Activity
Exactly the lines from the one holding "You are a GUI" through the end of the material below must be printed, nothing more, and the pictures must be dropped.

Entries supplied
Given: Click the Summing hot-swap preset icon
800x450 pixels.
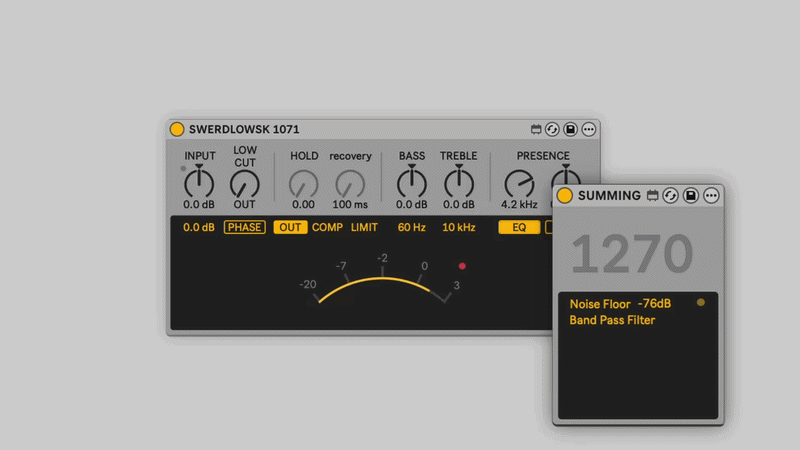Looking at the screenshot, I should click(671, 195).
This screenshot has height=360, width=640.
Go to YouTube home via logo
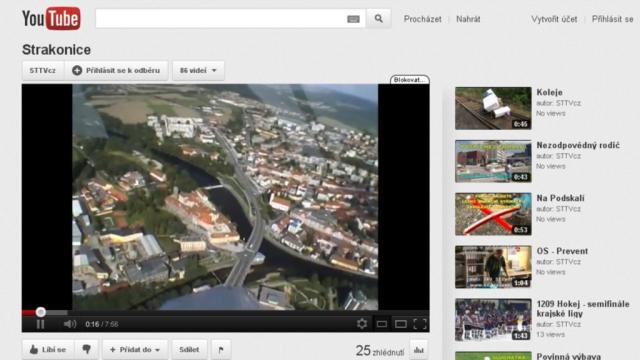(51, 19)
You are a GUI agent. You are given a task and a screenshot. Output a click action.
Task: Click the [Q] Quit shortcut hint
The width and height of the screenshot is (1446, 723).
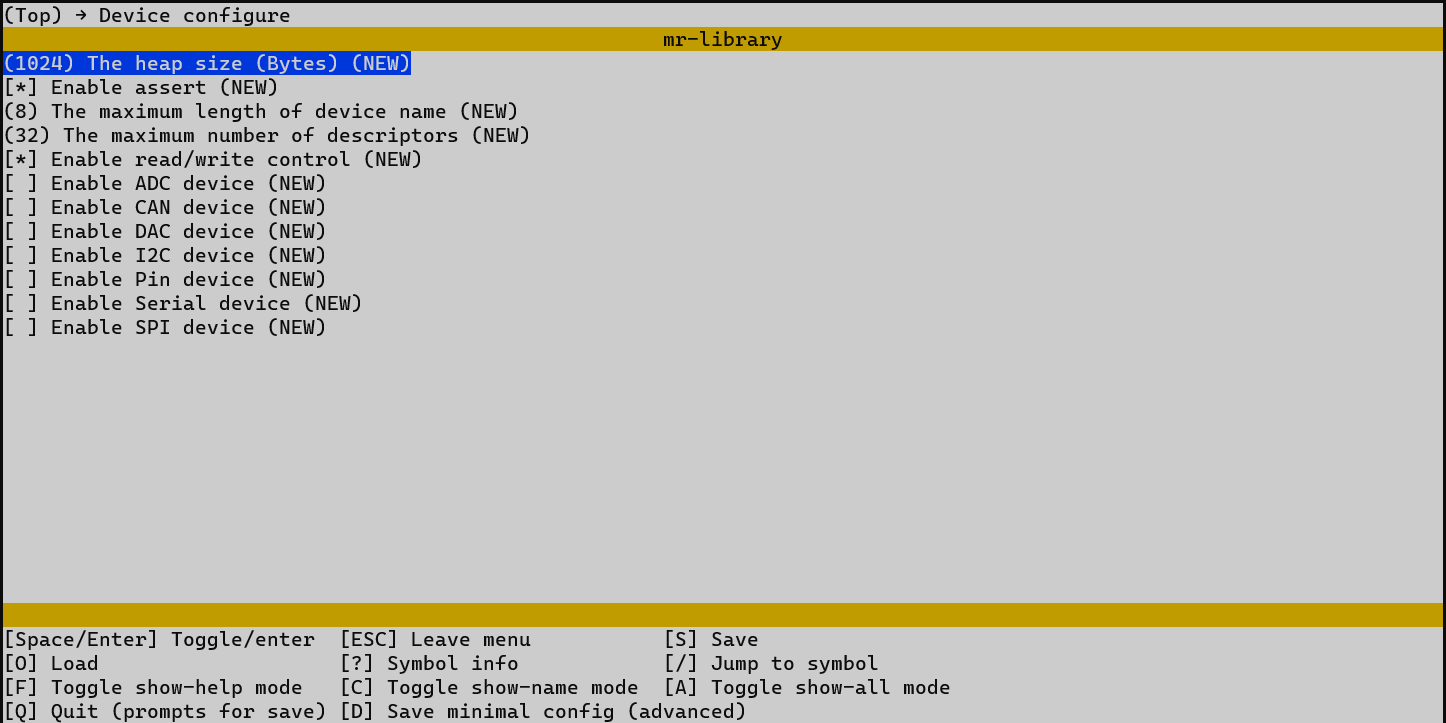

Output below
You are a GUI agent. You are given a task and a screenshot. Output a click action.
Task: Click the [Q] Quit shortcut hint
The width and height of the screenshot is (1446, 723).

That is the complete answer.